Aux premiers âges de l’humanité, on a fait trop de part à l’imagination ; est-ce une raison pour n’en plus tenir compte ? Si l’histoire de l’esprit humain n’est que l’histoire de ses erreurs, qu’est-ce qui prouve que l’esprit n’est pas une machine à illusions ? Pourquoi la vérité commencerait-elle avec nous ? En second lieu, l’imagination est sortie, comme l’entendement, du processus de la nature ; elle a donc, comme lui, et sa valeur et sa raison d’être. Il y a mieux à faire que de l’accuser de toutes nos fautes : c’est de nous demander ce qu’elle est en elle-même, d’où elle vient ; comment elle apparaît avec sa fantaisie dans ce monde de la mécanique, avec son libre caprice dans ce domaine de la nécessité ; quel est son rapport à l’erreur et à la vérité ; quel est son rôle dans l’existence et dans le développement des choses. C’est cette tâche que M. Froschammer entreprend. Dans un premier livre, il étudie l’imagination considérée seulement comme une faculté de l’âme humaine, s’efforçant de marquer son rôle exact dans la recherche de la vérité et dans les progrès de la connaissance, son action sur les sentiments, son influence sur la volonté, se demandant enfin si elle est un pouvoir dérivé ou une puissance primitive. Le second livre est consacré à suivre dans la nature le travail de l’imagination, reconnue comme le principe objectif et réel, qui préside à toutes les créations, et qui, par efforts successifs, s’élève de forme en forme, de perfection en perfection, jusqu’à ce qu’elle arrive à prendre conscience d’elle-même dans l’âme de l’homme. Le troisième livre nous ramène de la philosophie de la nature à la psychologie et nous révèle comment la force primitive et créatrice, qui à toutes choses donne sa forme, devient l’âme humaine et ses divers pouvoirs.
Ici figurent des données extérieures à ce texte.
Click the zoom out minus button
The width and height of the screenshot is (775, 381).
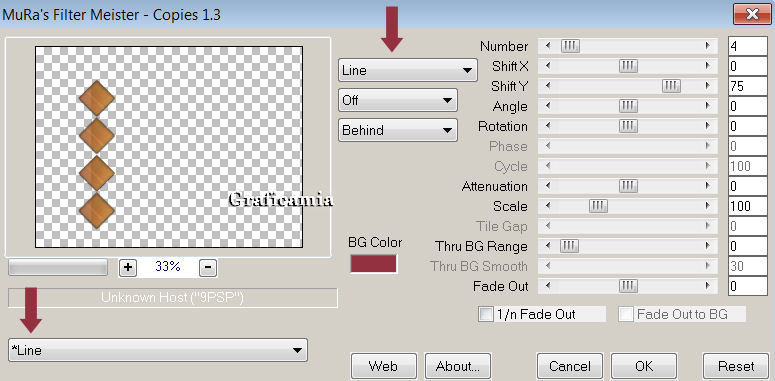coord(208,267)
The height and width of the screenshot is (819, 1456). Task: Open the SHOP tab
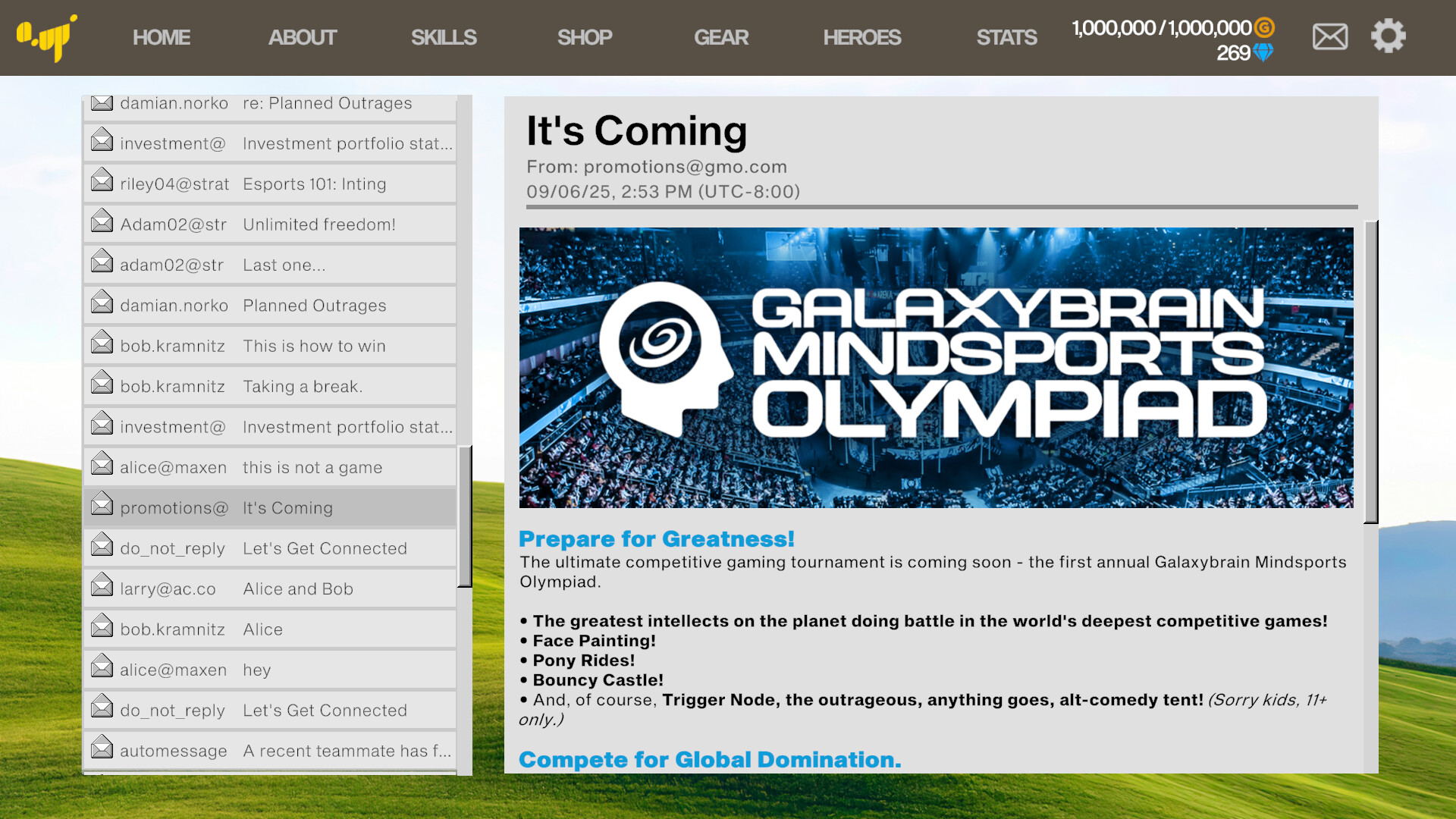[585, 37]

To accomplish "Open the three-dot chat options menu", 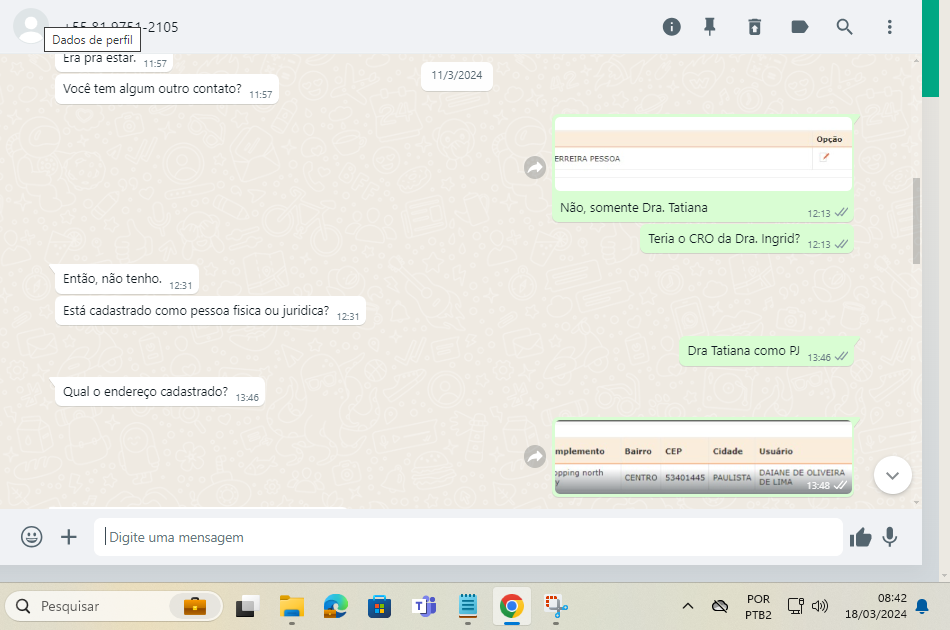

1er Livre : L’Imagination[1] comme puissance subjective de l’âme ; son action dans la connaissance ; son caractère {principal et objectif) de principe objectif. — Dans le sens vulgaire du mot, l’imagination n’est que la faculté de créer des images, auxquelles ne répond aucune réalité ; c’est la puissance qui préside aux jeux des enfants, à la religion symbolique et à la mythologie, à toutes les fantaisies de l’humanité dans sa jeunesse, à la poésie, aux songes, aux hallucinations, aux mirages. Rien ne justifie cette limitation arbitraire. L’imagination est la faculté d’évoquer dans l’esprit des images : peu importe que ces images soient l’œuvre d’un caprice de la fantaisie ou qu’elles aient quelque réalité objective. Cherchons les caractères propres de cette faculté. D’abord elle est un pouvoir d’analyse et de synthèse, puisque ses représentations sont formées d’éléments, qu’elle peut considérer tour à tour dans leur unité ou dans leur multiplicité ; en second lieu,

  1. L’auteur emploie le mot allemand Phantasie. La langue allemande lui permet d’employer des expressions multiples, qui répondent aux nuances de sa pensée, Einbildungskraft, Vorstellungsvermogen, Bildungskraft, et le mot précieux dans la philosophie de la nature, Gestaltungskraft. ; nous n’avons qu’un seul terme : imagination, avec la ressource des périphrases.